On The Road Again: Stockholm, Austin, Tempe
I’m exiting Estados Unidos once again, waiting for my flight to Stockholm. I’ve stocked up on Sudafed and Airborne, so with any luck I’ll be able to give some coherent presentations Wednesday and Thursday. From there I fly back to the US, to Texas no less, to spend the weekend in Austin for another conference, and then a two hop trip back to California stopping in Tempe AZ for some work on-site at Arizona State University.
Generally speaking I like traveling to new places, or places I haven’t been in quite some time (like Austin). Being sickly puts a damper on things, but hopefully I won’t get any worse (it’s just been a malingering thing, which is what the Doctor said to expect) and even though I can’t party party party like I might like, the brain-shift from confronting new and different environs should provide some welcome stimulation.
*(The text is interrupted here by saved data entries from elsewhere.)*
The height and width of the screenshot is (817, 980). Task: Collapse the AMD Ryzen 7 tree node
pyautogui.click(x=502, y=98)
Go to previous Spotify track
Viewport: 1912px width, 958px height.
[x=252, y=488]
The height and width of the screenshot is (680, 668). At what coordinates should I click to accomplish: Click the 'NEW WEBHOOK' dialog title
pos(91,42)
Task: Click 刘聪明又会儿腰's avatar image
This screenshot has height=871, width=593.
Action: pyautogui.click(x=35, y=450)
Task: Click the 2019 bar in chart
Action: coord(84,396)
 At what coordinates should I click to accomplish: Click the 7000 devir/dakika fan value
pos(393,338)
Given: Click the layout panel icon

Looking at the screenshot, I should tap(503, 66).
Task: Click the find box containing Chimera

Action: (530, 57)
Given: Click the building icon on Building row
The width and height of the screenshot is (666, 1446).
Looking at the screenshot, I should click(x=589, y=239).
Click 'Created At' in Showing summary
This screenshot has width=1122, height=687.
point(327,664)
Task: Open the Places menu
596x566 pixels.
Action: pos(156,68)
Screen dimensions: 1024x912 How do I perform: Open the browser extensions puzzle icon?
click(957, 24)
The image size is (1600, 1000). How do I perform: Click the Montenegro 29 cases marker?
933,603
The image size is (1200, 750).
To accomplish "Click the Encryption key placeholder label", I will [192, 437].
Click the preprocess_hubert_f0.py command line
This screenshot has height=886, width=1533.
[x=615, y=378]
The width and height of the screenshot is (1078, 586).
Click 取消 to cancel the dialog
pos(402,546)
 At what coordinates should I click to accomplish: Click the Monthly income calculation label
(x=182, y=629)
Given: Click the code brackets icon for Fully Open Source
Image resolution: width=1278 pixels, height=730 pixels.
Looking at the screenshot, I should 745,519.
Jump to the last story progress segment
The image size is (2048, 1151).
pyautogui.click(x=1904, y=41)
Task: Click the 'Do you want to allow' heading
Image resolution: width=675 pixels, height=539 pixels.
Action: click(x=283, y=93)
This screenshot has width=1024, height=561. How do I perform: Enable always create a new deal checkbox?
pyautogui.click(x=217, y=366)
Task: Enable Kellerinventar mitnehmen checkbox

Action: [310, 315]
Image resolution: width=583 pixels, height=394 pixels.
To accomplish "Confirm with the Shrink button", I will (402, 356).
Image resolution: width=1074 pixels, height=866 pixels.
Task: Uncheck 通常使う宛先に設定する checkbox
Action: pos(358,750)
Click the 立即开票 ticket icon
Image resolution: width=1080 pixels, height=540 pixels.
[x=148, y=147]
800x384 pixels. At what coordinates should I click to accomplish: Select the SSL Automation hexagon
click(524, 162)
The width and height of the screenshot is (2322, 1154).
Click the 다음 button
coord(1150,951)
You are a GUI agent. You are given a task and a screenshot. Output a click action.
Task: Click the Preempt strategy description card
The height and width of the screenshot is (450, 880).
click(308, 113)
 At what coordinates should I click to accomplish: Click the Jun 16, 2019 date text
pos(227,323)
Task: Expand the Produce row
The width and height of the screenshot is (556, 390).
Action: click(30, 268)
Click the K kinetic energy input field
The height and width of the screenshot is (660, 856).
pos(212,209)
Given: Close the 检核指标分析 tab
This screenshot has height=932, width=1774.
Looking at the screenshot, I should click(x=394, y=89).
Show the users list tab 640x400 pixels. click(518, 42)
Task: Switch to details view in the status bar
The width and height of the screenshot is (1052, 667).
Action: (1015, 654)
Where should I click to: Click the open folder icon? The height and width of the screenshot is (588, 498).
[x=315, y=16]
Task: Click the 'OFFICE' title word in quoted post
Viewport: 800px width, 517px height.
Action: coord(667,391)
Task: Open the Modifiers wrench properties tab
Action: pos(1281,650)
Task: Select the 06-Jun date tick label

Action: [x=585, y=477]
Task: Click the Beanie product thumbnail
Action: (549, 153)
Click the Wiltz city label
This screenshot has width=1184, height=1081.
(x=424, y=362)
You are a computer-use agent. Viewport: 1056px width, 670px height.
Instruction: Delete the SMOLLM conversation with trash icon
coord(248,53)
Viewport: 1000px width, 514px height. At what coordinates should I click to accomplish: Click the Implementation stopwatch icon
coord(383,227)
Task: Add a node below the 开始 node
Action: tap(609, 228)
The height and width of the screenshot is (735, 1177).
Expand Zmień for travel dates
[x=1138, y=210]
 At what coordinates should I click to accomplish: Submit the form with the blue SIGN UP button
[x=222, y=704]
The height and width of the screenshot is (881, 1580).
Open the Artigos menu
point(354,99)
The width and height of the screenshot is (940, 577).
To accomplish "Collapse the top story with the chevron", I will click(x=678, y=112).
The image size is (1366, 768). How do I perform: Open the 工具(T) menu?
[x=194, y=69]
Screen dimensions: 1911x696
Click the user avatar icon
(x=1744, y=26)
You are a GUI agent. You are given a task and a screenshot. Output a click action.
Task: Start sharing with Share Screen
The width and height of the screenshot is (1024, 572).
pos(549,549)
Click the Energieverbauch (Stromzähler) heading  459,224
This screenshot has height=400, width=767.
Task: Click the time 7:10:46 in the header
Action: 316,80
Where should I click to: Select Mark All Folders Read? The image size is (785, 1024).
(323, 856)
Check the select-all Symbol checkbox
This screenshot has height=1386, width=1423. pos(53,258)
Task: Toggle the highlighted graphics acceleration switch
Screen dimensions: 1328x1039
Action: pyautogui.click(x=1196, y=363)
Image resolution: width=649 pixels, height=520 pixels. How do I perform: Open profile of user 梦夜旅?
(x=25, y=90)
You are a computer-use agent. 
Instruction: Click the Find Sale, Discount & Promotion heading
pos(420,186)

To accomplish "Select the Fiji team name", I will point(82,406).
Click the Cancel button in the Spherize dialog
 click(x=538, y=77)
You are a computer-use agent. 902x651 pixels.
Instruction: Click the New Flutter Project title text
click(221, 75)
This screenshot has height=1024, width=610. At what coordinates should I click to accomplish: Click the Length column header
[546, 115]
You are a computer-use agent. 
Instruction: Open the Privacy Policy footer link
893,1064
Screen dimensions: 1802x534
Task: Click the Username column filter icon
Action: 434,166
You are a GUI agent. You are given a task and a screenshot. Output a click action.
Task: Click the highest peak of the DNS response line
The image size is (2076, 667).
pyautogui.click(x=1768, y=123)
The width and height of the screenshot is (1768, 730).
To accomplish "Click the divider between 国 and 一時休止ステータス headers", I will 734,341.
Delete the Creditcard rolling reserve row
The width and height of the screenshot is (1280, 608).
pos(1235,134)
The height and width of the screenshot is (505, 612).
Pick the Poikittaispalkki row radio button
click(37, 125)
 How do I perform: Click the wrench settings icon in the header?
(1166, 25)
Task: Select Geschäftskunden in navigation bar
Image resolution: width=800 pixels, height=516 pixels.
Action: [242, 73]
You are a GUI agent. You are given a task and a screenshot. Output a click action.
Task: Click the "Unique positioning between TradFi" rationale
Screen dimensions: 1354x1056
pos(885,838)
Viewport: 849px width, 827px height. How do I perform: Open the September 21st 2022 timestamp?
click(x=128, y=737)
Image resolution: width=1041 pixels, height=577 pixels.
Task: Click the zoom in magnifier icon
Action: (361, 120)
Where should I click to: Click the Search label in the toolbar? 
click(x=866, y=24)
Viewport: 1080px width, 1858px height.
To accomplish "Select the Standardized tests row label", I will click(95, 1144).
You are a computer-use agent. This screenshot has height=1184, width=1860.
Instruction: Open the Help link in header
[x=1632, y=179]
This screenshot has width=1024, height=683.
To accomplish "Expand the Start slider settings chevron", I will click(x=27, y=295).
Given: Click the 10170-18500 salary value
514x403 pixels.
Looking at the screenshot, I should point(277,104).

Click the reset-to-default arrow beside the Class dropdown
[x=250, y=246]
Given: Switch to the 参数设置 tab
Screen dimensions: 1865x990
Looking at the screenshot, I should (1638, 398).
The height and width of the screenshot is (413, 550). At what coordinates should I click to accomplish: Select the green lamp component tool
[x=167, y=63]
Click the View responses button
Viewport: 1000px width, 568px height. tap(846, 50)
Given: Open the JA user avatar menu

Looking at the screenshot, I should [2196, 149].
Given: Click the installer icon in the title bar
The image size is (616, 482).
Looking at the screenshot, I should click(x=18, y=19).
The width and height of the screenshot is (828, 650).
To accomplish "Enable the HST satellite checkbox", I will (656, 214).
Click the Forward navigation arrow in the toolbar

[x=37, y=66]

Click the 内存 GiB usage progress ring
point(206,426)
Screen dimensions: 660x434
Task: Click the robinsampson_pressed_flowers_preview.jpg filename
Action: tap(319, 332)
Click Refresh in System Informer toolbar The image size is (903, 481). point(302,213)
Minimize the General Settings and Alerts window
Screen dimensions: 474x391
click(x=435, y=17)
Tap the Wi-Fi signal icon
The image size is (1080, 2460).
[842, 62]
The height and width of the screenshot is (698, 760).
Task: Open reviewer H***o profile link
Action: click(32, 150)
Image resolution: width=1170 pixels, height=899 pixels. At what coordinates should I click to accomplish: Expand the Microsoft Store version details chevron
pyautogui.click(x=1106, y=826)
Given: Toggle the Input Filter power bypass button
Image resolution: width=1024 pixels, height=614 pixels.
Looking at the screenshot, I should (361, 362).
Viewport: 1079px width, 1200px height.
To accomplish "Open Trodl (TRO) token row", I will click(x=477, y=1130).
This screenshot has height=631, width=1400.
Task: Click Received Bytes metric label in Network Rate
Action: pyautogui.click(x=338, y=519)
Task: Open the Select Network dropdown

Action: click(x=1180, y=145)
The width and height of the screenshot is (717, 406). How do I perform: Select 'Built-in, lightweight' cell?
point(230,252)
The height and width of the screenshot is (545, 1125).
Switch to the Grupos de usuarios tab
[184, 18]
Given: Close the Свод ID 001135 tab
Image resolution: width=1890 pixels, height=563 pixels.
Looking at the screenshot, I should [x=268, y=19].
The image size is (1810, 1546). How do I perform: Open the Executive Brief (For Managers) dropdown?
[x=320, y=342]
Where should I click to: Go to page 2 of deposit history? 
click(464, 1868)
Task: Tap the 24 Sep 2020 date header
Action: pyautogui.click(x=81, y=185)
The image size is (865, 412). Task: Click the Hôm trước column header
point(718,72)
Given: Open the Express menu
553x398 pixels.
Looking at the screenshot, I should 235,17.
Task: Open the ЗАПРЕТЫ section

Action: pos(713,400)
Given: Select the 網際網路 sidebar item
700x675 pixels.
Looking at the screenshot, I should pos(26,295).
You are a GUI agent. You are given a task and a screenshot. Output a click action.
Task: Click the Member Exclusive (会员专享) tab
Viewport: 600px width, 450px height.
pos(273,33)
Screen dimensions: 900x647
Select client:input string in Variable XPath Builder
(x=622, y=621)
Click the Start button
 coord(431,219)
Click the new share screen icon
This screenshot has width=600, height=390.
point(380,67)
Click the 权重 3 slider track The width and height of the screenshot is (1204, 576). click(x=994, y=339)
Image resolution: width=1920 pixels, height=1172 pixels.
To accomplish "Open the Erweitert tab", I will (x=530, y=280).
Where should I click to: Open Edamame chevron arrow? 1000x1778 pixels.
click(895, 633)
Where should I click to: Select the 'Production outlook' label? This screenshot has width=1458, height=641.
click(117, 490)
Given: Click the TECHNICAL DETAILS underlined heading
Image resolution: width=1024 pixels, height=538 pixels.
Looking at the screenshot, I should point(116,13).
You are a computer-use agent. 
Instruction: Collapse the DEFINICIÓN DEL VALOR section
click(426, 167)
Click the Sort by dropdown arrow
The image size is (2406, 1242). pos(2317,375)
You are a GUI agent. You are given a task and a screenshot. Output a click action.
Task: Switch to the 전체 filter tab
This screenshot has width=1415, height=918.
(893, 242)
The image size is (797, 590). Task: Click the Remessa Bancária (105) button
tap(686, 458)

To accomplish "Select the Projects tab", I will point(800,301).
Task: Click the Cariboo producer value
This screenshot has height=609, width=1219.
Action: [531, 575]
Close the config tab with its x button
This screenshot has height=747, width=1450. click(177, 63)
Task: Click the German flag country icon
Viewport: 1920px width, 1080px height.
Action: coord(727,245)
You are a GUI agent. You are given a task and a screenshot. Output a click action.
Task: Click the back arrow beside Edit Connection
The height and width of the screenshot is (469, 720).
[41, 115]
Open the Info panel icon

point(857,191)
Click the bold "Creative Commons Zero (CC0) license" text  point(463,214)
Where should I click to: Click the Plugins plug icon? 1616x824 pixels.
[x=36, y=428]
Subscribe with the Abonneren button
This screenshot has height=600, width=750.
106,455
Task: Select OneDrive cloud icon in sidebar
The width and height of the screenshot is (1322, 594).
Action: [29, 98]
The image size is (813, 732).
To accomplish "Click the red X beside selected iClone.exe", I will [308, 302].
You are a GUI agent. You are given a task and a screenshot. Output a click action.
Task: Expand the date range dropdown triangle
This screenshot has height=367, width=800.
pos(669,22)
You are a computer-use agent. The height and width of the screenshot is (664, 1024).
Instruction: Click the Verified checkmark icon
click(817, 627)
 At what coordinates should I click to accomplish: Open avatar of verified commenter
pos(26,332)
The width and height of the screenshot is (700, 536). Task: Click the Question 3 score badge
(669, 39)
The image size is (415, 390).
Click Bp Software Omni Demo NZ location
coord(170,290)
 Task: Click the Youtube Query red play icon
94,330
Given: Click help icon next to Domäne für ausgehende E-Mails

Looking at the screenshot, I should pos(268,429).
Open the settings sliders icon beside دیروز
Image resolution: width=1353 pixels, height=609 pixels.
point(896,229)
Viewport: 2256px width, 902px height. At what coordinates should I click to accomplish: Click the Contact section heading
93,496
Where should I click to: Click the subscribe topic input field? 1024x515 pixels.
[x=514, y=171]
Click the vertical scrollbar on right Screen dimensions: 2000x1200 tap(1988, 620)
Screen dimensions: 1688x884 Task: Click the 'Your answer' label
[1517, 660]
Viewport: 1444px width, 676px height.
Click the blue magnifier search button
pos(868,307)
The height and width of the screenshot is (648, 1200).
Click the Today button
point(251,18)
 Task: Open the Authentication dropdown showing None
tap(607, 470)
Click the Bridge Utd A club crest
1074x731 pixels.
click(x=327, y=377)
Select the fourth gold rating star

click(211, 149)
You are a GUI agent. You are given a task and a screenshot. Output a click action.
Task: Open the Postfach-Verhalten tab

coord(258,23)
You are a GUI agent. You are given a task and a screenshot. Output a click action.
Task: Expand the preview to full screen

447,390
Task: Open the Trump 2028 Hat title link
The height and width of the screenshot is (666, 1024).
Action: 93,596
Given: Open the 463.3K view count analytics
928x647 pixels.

And who knows, maybe I’ll meet some dreamy lady out there in the world, get jolted awake from my jaded romantic somnambulance. Either way, Kudos are due to Frank for that link, the latest in a long string of evidence that being environmentally aware is fully mainstream in all sorts of exciting and depressing ways.
More stupidity
I’m in Philly, waiting for my connecting flight to Raleigh, pondering information asymmetry. CNN is all abuzz about some flight to Minneapolis that overshot for some unknown reason. They just did another segment on it repeating the exact same shit they said 20 minutes ago. Meanwhile, the internet has known what happened for about 45 minutes:
But when the pilots of Northwest Airlines flight 188 became distracted it had more serious consequences as they overflew their Minneapolis destination by 150 miles. “They were in a heated discussion over airline policy and they lost situational awareness,” the US National Transportation Safety Board (NTSB) explained.
That coverage is intermingled with two scare stories on swine flu (don’t trust water fountains!!!!!!@@@!) and important coverage of a Microsoft publicity stunt to sell a Whopper in Japan with seven beef patties.
I am inclined to think this is the sort of thing that helps the terrorists win.
But I’m not just being snarky. Being connected online can give you access to much higher quality data about the world. That’s pretty good. It can also put you in a strange sub-reality bubble. How do you know where you are? Well, really, you don’t. Take your best gut guess. Subjectivity! It could all be the matrix!
However, it seems blindingly obvious that the chattering coming from a 24-hour news network will probably leave you in a kind of info-stupor, if not agressively misinformed, or exposed to financial risk. Or maybe the matrix is just really really stupid. If I could, I’d embed a clip from Idiocracy, but that’s not allowed because NewsCorp doesn’t believe in fair use.